I don’t really miss teaching all that much. Or maybe I just don’t miss teaching in a developing nation with no resources.

Okay, I won’t post in this thread again. (Maybe.)

Thanks to everyone who responded. I’m glad I don’t live in Bulgaria. It doesn’t seem to me that post-elementary school settings are quite as volatile as those described in the article, but I wanted to hear from some people in the know (and elsewhere).

From my own administrative point of view, this comment is very helpful:

It also fits in with my observations – while the teachers in mental health settings tend to be overall more skilled in dealing with behavioural and emotional extremes, there are certainly some who are just managing vs. others who are almost wizardly at it – some take great pride in rarely having to send kids out of the room, some have a knack for making kids quite literally fall in love with them and do the teacher’s bidding under a spell! Trust me, I have skills of my own – but it can be very inspiring to observe.

There is an entire new school of thought on middle schools (according to the textbook I use when teaching Developmental Psychology).

Currently many school systems use 6/2/4 (6 years of grade school, 2 years of middle school and 4 years of high school).
Some have tried 6/3/3.
However, most educators now believe the best way to go is 8/4 - totally skipping middle school and going from grade school to high school.

The theory is that kids in middle school age are not prepared for the extra stress of going from controlled, one-teacher, one-classroom environments to multiple teacher, multiple classroom environments. I believe it has become the official policy of the National Educators Association to end the concept of middle school completely.

Anecdotically, I know of many teachers who would rather go defuse land mines than teach in a middle school.
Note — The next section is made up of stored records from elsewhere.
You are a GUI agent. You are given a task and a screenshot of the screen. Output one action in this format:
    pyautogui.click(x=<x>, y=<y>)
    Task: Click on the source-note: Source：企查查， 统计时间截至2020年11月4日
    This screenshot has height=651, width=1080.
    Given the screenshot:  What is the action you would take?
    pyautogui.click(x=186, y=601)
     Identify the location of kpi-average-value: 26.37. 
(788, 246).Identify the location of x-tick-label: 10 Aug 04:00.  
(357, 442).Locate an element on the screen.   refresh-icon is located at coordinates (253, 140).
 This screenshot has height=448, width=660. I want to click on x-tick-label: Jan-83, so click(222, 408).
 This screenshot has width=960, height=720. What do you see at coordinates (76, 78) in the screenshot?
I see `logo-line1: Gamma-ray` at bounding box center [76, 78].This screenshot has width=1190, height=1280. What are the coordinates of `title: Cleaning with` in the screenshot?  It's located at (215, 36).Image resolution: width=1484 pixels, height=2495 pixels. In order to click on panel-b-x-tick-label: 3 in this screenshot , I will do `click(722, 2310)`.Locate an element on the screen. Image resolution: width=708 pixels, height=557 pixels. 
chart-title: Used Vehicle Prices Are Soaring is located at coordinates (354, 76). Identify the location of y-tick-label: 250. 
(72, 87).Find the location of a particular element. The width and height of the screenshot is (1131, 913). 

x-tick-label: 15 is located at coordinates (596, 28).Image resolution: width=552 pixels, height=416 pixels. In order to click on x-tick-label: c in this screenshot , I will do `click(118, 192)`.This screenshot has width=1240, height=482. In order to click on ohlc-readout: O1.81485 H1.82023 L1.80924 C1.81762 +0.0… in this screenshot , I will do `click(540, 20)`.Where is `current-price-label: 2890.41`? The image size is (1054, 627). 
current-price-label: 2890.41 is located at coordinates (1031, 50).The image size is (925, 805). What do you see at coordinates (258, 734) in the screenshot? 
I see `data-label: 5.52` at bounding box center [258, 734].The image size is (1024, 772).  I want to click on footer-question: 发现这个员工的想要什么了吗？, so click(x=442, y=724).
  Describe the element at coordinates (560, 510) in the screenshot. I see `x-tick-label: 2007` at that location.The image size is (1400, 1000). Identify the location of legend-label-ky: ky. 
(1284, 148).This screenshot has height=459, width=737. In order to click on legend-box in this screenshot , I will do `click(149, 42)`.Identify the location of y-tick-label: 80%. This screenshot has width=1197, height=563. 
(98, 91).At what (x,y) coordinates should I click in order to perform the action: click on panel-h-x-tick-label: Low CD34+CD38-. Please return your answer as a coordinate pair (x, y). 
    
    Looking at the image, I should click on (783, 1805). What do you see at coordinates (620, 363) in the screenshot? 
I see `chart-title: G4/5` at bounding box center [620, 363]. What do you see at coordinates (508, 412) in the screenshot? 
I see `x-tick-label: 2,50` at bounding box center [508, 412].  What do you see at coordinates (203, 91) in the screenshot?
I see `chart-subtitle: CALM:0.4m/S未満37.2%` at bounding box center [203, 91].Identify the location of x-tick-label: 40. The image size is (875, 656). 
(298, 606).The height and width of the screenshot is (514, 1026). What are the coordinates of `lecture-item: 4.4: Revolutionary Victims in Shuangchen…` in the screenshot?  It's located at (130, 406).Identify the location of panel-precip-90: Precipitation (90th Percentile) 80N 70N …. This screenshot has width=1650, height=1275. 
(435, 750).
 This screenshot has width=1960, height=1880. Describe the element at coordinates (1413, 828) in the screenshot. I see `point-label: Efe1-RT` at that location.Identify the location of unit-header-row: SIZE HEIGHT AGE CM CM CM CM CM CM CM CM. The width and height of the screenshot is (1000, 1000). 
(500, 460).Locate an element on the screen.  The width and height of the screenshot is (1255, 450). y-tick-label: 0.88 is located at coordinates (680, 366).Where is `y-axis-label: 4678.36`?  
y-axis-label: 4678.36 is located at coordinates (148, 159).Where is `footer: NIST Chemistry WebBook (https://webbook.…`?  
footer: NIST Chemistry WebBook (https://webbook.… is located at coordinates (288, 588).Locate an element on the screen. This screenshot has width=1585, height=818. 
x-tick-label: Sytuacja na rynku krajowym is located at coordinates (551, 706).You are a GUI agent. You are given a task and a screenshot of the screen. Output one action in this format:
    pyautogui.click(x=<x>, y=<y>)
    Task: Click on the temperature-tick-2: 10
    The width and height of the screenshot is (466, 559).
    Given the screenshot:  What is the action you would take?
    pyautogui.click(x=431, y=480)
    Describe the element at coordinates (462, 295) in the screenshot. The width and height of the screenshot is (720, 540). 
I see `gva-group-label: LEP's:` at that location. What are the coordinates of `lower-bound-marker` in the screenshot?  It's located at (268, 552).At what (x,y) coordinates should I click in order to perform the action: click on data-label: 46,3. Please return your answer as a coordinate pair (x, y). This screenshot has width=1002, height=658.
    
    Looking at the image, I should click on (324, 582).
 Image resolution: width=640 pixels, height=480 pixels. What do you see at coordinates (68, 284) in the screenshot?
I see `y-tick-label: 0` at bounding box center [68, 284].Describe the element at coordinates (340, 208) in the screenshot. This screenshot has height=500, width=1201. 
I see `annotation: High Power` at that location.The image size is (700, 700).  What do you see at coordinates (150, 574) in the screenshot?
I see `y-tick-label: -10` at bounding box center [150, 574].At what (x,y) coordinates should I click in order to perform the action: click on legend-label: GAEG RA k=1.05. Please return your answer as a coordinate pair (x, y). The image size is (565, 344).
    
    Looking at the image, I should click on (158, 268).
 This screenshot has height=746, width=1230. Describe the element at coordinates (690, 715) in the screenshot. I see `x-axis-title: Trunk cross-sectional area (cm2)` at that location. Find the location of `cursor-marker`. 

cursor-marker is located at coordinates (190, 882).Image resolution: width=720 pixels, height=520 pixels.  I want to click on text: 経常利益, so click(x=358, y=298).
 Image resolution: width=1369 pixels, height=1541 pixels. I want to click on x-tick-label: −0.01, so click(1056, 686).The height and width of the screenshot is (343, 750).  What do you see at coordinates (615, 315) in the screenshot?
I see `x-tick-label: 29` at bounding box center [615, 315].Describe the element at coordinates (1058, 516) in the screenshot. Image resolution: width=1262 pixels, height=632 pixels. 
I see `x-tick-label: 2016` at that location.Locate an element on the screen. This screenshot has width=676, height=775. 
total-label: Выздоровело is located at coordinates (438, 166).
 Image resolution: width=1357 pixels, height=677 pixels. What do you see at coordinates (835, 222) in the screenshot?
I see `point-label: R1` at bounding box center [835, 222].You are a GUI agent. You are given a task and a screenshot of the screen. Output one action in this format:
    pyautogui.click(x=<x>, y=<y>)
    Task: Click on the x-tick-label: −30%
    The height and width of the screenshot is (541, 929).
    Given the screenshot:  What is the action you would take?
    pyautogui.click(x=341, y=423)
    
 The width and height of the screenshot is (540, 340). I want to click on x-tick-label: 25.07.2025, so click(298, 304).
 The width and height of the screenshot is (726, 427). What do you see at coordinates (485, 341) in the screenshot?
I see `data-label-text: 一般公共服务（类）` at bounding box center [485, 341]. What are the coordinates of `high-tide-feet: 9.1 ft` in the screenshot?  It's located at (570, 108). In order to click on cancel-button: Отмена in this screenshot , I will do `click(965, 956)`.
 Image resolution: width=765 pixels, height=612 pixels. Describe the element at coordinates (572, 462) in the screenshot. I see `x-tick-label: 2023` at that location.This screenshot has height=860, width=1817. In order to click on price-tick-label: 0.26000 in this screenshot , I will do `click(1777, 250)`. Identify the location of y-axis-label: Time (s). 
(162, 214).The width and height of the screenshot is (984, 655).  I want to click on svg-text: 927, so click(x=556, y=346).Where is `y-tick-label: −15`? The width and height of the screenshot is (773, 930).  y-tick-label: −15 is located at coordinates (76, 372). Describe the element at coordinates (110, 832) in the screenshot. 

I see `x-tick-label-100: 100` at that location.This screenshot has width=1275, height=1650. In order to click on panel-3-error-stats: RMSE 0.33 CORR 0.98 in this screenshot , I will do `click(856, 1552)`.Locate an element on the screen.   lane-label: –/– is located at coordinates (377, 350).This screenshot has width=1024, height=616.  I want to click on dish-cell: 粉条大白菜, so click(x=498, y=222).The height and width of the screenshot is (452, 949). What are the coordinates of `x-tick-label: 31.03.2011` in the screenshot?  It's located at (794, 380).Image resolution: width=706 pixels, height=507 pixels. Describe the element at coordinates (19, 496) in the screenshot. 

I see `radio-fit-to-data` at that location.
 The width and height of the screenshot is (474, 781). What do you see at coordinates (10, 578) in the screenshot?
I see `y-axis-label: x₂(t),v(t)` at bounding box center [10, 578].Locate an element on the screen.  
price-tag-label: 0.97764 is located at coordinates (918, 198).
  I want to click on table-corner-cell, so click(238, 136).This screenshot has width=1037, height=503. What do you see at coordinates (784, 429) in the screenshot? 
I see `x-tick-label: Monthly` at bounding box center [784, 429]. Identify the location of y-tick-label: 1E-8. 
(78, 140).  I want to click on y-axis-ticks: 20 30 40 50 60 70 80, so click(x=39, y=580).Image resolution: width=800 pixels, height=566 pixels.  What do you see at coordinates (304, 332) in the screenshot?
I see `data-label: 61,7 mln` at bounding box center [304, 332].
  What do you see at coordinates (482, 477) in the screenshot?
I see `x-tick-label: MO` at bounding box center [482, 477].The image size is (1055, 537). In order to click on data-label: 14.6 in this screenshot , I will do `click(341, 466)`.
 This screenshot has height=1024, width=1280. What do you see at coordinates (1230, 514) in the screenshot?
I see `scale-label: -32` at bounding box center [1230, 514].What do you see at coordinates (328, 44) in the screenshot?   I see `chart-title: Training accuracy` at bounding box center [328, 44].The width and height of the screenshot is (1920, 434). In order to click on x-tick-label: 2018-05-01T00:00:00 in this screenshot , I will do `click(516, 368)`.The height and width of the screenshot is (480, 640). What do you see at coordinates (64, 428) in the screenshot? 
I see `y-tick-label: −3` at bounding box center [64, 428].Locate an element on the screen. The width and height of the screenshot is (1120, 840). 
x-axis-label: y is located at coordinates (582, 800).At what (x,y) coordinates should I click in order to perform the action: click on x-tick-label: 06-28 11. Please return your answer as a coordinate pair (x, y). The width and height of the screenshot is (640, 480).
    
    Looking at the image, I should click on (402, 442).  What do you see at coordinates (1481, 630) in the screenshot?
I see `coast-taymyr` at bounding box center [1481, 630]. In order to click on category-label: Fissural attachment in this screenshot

Those I know who have taught there say it is a combination of hormones, horrible family life or parents who don’t care and a basic lack of control that makes teaching there intolerable.

Mostly correct, and certainly so for the examples used in that article. Three-tier schooling does still exist in a few areas though.

To me, that Telegraph article has a very deliberate political slant, which may not translate so easily outside of the UK. Vague attacks over ‘schools in chaos’ is an easy button to push for the rumour mills of the middle classes, when most people don’t actually ever see schools in action.

I’m not going to rush to defend some of the schools listed, it certainly is possible or perhaps likely that some are badly-run places, not providing even an adequate environment for staff or pupils. However, some of the reporting is disingenuous: listing raw facts such as ‘39 cases of rudeness’ fails to remind the reader that this is in the context of a community of perhaps 1000 or 1500 people. What’s more, the mention of the Oasis Academy riot at the bottom shows how much they’re prepared to overlook the full story when it’s convenient to do so.

No, I don’t recognise what’s described, not in the slightest. I’ve worked in a large number of different state schools, from the most middle-class and the highest achieving (not always the same thing) to some dealing with all the difficulties associated with very deprived areas. Some certainly deal with behaviour problems better than others, and one part of this is keeping a reliable and methodical record of issues as they arise, an action which has now been used by the Telegraph as a way to pillory individual schools.

Is this really a “new school of thought”? I recall it as an old idea–my own elementary school (Toronto, mid-1960s) was K to 8 until they build the new middle school next door for grades 7 and 8. A middle school (or, as Toronto called it, a “senior public”) to keep the early teens with raging hormones away from the little kids, as well as to introduce them to the idea of multiple teacher/classroom environments, was the new idea then–perhaps everythng old is new again?